Each silable doth here as truely runne,
Thine, as the light is proper to the Sunne.
Nay in those feebler lines which thy last breath
And labouring braines snatcht from the skirts of death,
Though not so strongly pure, we may discry,
The father in his last posterity,
As clearly showne, as Virgins looks do passe
Through a thinne Lawne, or shadows in the glasse:
And in thy setting, as the suns, confesse.
The fame large brightnesse, though the heat be lesse.
Such native sweetnesse flowes in every line,
The Reader cannot choose but sweare 'tis thine.
Though I can tell, a rugged sect there is,
Of some fly-wits will judge a squint on this;


And from the easy flux of language guesse
The fancies weak, because the noise is lesse;
As if that Channel which doth smoothly glide
With even streams, flow'd with a shallow tide.
But let a quick discerning judgement look,
And with a piercing eye untwist thy book
In every loome, I know the second view
Shall find more lustre then the first could do.

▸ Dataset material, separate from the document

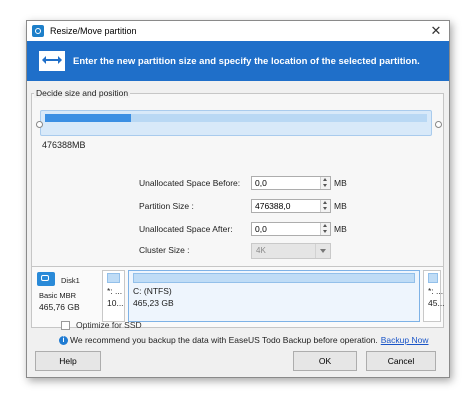  I want to click on partition-size-spinner, so click(325, 206).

For have you seen when gazing on the skies
VVith strict survey, a new succession rise
Of severall starrs, which do not so appear
To every formall glance that shoots up there:
So when the serious eye has firmly been
Fix'd on the page, such large increase is seen
Of various fancy, that each severall view,
Makes the same fruitfull book a Mart of new.
But I forbear this mention; since I must
Ransack thy ashes, and revile thy dust
With such low Characters, I mean to raise
Thee to my contemplation, not my praise:
And they that wish thy picture clearly showne
In a true glasse, I wish would use thy own:
VVhere I presume how ere thy vertues come
Ill shap'd abroad, th'art fairly drest at home.
RO. RANDOLPH, M.A. student of C. Church.